A third, but no less important, ingredient in jam is pectin, a naturally occurring thickener derived from fruit like citrus, apples, and quince. In fact, without pectin, you can’t have jam! First and foremost, pectin helps to preserve the fresh taste of the fruit. Without pectin, ripe fruit must be cooked and cooked until it becomes thick on its own. This long cooking time makes the flavors less vibrant and fresh. Without pectin, you could add another fruit that naturally contains a lot of pectin, such as unripe apples, but then the pure flavor of your fruit is compromised. Luckily a little bit of pectin goes a long way, which means you don’t have to worry about cloyingly sweet jars of fruit, either.
How to Make Your Own Fruit Jam
Begin any jam by preparing the fruit. These Washington peaches were so tender, I cut them with a wooden knife and peeled them by dragging the same knife over the surface. Then I made seams with the knife and halved the peaches with my fingers. I pulled out the peach pits and stored the peaches in a large zipper bag.
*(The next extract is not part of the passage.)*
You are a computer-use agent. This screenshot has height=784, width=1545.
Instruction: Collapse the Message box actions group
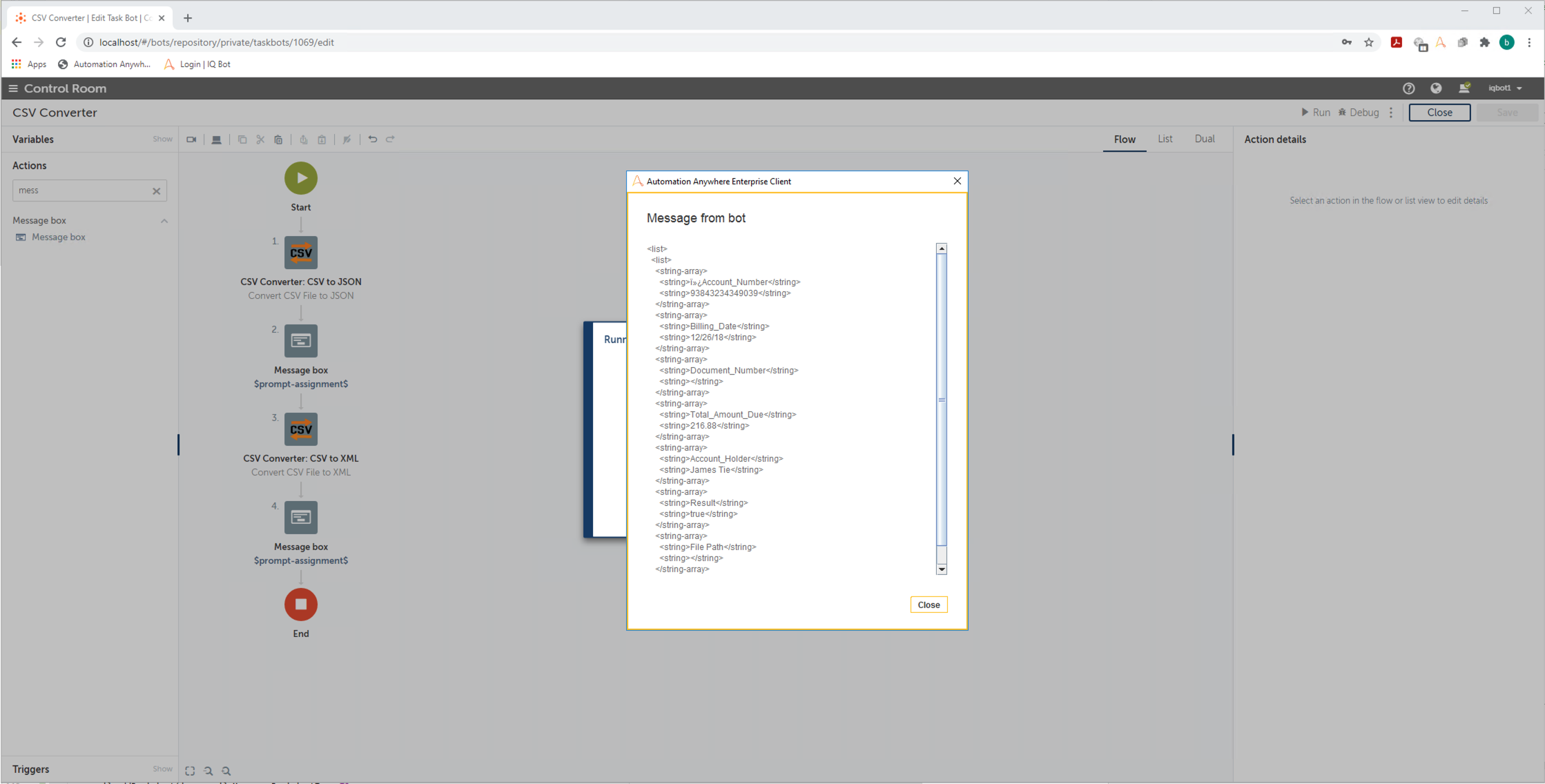click(164, 221)
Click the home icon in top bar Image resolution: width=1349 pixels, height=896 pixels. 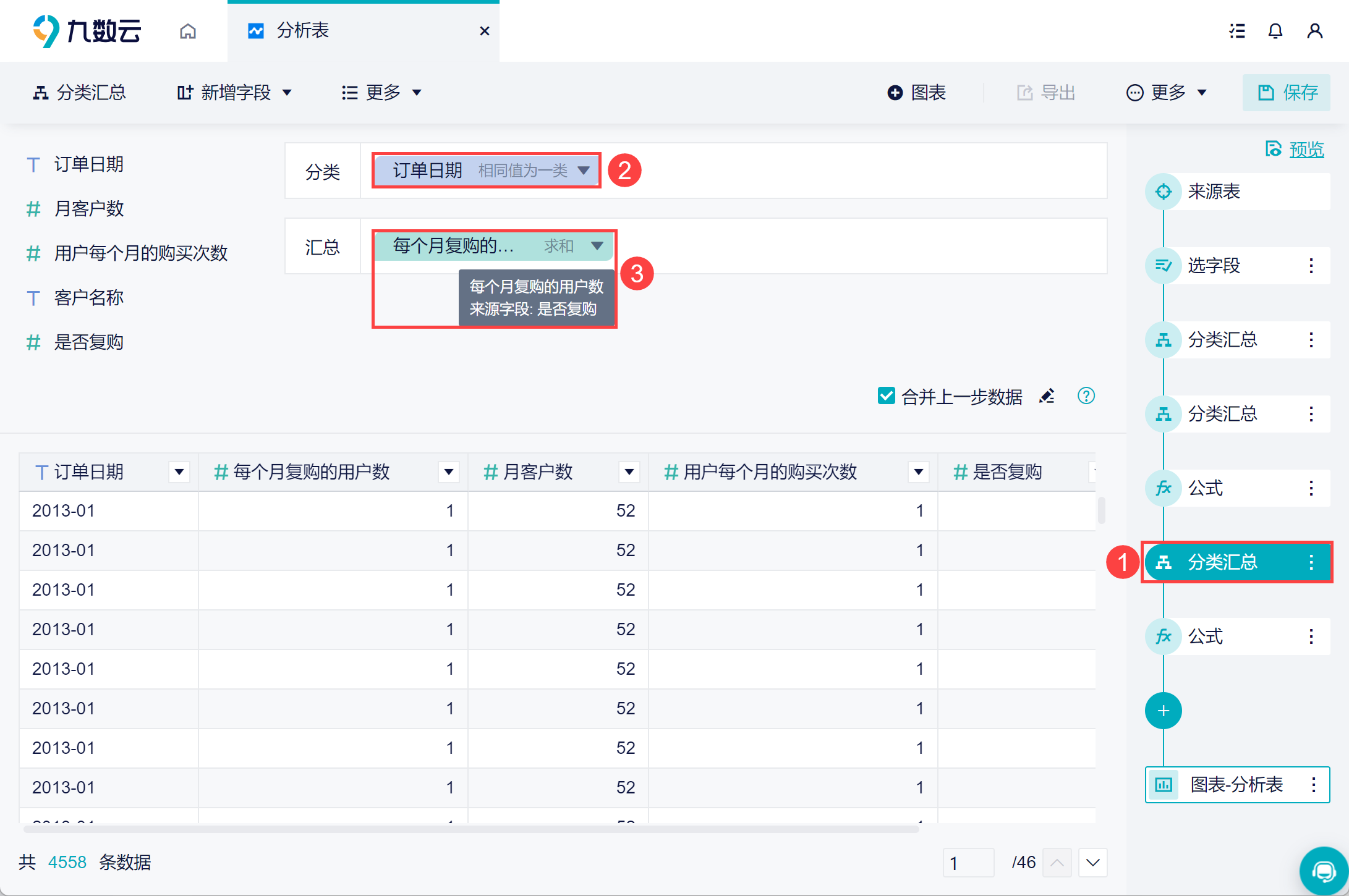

Pro tip: If you don’t want to spend all day canning, freeze your fruit in portions ready for canning. I freeze six pounds of fruit in a one-gallon bag.
To keep the peaches from browning, add a bit of lemon juice. Seal the bag, leaving plenty of room at the top. Then gently squish the peaches until they’re crushed to a pulp. If you’re crushing in a bowl, skip the potato masher! Get a pair of gloves and squish the peaches in your hands. The action of smashing fruit in your hands will make you feel like a kid again…I promise. Now the peach pulp is ready to be frozen for later use.
For our signature savory spin on peach jam, I added the most summery herb I could think of: basil. I harvested some of our homegrown basil and rolled it tight. Then I sliced it thin (chiffonade) so that I could add ribbons of basil to the hot jam just before pouring into jars. You can make this batch of jam your own by adding your favorite herb, spice, or liquor during the jamming process.
Low Sugar Peach Basil Jam (Yield 18 – half pint jars*)
- 6 lb (approximately 9 cups) of peach pulp
- Up to one cup of water (or champagne or fruit juice)
- 8 oz (7 round Tbs) low-sugar pectin (we use Pacific Pectin LM-3, but Ball Low-Sugar also works.)
- 2 lbs cane sugar
- 3 Tbs lemon juice
- 1/3 C fresh basil, sliced thin
Sterilize 18 eight-ounce jars and prepare the lids. Then heat the peach pulp in a 16-quart pot over medium heat. Stir constantly to prevent sticking and burning. Add water if necessary. When the peach pulp is bubbling, add pectin and continue to stir until the peaches boil again. Slowly add the sugar. When the sugar is thoroughly stirred in and boiling, set a timer for three minutes (continue stirring). At the end of three minutes, stir in the basil if desired. Pour the hot jam into the hot, sterilized jars.
Wipe the rims, seal, and boil in a hot water bath for ten minutes. You jam is now ready to be put on the shelf or given as gifts.
Use this jam to bring a bit of summer to the middle of winter by serving it over cheese or chicken, or on toast.